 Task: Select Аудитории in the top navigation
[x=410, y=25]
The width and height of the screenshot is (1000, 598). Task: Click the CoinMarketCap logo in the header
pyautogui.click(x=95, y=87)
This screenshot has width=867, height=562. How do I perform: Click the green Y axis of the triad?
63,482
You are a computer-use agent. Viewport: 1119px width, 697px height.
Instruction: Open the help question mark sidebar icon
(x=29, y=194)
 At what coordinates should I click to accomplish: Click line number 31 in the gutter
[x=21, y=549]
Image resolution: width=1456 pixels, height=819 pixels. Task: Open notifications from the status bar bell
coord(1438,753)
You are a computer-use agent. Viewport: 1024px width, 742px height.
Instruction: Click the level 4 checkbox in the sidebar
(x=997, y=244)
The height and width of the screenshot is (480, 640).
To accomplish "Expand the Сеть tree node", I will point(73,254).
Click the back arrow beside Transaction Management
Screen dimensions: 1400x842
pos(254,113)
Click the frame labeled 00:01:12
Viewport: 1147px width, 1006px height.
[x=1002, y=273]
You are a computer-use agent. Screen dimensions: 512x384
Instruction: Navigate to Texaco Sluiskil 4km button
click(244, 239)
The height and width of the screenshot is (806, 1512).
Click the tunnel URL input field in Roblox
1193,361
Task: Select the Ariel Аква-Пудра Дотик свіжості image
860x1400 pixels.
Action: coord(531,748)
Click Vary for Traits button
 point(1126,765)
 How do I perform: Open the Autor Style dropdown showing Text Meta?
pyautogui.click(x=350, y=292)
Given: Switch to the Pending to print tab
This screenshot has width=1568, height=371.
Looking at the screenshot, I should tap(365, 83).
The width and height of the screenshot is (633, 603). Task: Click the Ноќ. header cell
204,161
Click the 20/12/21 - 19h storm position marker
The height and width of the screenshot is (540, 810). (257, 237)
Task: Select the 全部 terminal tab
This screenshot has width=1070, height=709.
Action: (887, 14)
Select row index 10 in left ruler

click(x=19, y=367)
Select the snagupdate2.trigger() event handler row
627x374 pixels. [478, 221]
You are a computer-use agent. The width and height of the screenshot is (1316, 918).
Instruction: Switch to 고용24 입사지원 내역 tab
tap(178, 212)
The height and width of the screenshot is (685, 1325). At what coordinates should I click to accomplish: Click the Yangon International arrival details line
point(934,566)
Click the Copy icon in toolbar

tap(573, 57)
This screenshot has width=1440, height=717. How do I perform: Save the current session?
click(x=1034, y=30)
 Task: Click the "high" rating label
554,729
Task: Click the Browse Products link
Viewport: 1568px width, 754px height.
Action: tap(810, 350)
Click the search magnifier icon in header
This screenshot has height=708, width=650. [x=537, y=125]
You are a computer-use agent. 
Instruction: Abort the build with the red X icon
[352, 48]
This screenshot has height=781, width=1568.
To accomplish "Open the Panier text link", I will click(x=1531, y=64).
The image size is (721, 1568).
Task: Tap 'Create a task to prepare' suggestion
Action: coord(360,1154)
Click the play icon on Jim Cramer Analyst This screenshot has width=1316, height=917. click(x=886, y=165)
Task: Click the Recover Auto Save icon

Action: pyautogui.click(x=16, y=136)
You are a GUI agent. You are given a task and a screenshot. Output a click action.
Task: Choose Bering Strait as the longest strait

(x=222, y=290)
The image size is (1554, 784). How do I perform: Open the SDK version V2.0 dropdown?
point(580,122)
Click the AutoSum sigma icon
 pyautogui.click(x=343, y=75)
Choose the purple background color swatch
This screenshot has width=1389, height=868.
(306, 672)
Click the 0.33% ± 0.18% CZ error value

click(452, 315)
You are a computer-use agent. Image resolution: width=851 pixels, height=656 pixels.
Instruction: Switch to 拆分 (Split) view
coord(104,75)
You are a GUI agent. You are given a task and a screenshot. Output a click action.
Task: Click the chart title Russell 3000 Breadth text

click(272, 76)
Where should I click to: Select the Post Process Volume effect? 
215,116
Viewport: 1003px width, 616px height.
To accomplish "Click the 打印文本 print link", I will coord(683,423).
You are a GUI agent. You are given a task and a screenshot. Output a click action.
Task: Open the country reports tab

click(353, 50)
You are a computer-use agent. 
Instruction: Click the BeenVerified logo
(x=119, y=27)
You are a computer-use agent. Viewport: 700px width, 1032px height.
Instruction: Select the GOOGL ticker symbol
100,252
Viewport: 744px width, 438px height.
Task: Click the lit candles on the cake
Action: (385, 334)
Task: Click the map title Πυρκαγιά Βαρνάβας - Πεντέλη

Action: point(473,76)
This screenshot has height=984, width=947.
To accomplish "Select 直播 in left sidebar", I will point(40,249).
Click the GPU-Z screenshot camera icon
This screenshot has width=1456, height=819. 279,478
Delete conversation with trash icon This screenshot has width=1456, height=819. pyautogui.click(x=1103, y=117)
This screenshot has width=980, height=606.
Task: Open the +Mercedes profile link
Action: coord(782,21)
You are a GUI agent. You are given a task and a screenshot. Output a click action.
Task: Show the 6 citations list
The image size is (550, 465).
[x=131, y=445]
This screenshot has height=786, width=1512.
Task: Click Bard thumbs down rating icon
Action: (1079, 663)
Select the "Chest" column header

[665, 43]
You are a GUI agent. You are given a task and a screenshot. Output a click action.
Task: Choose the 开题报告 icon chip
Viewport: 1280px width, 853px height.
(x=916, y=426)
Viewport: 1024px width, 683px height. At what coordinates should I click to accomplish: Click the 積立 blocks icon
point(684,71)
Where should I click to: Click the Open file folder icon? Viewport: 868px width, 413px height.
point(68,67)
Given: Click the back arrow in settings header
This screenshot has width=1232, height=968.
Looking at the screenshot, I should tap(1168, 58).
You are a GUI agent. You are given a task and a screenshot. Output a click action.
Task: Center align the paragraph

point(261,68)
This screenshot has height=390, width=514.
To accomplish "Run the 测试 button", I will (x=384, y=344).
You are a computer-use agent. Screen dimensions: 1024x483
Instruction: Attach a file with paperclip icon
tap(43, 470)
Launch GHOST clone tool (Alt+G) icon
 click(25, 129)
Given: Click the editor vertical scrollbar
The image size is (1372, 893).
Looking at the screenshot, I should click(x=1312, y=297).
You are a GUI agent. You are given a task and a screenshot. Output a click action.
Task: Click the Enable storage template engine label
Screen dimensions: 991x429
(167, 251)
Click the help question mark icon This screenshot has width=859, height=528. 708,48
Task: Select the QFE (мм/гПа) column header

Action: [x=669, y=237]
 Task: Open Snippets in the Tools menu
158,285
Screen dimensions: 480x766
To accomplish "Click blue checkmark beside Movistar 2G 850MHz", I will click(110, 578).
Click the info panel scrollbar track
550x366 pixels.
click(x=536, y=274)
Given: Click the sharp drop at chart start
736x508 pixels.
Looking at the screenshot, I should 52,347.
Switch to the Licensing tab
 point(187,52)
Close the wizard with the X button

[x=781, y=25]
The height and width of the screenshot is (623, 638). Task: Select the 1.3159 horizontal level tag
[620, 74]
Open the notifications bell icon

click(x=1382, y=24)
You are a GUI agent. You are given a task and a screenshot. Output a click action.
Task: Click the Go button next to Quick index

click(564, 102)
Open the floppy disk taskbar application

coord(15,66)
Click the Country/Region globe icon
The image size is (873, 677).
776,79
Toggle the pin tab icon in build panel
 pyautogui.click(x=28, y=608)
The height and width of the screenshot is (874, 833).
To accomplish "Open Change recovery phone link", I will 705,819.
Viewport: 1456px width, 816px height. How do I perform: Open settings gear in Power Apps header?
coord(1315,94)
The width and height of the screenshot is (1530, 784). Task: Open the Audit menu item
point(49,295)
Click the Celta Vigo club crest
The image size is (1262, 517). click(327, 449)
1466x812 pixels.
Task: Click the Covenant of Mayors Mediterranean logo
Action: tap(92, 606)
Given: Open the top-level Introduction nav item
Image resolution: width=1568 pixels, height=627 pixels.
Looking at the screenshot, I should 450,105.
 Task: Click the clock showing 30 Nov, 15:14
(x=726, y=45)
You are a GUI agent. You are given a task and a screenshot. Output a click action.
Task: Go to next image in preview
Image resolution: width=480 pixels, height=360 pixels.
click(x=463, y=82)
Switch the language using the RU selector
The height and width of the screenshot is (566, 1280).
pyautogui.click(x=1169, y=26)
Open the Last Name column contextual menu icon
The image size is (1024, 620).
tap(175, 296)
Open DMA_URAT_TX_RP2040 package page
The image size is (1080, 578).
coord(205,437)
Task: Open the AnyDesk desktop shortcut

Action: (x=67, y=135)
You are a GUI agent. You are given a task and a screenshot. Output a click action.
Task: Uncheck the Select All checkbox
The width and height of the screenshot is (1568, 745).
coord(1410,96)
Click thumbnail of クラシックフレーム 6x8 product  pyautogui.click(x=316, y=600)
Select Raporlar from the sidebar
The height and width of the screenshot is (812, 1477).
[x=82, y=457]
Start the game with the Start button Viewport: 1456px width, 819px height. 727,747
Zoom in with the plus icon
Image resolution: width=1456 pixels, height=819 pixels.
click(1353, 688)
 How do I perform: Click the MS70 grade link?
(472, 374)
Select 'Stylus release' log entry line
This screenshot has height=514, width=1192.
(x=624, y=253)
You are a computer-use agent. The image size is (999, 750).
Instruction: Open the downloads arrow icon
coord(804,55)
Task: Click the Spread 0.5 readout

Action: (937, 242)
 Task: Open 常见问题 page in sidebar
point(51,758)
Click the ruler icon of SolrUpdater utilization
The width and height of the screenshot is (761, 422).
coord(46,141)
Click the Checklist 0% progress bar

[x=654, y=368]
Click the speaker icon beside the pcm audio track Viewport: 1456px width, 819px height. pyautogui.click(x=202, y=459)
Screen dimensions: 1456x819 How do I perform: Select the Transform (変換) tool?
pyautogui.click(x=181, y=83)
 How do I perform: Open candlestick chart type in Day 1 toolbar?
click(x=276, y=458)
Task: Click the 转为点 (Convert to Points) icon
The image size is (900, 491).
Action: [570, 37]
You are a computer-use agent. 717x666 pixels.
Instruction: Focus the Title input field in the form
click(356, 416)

==*==

**Exercise objective**: Can you rewrite the rows, from the line containing "Choose the purple background color swatch" up to and including the line containing "I will coord(683,423).", as a numbered list with the blank lines dropped?

**Full output**:
1. Choose the purple background color swatch
2. This screenshot has width=1389, height=868.
3. (306, 672)
4. Click the 0.33% ± 0.18% CZ error value
5. click(452, 315)
6. You are a computer-use agent. Image resolution: width=851 pixels, height=656 pixels.
7. Instruction: Switch to 拆分 (Split) view
8. coord(104,75)
9. You are a GUI agent. You are given a task and a screenshot. Output a click action.
10. Task: Click the chart title Russell 3000 Breadth text
11. click(272, 76)
12. Where should I click to: Select the Post Process Volume effect? 
13. 215,116
14. Viewport: 1003px width, 616px height.
15. To accomplish "Click the 打印文本 print link", I will coord(683,423).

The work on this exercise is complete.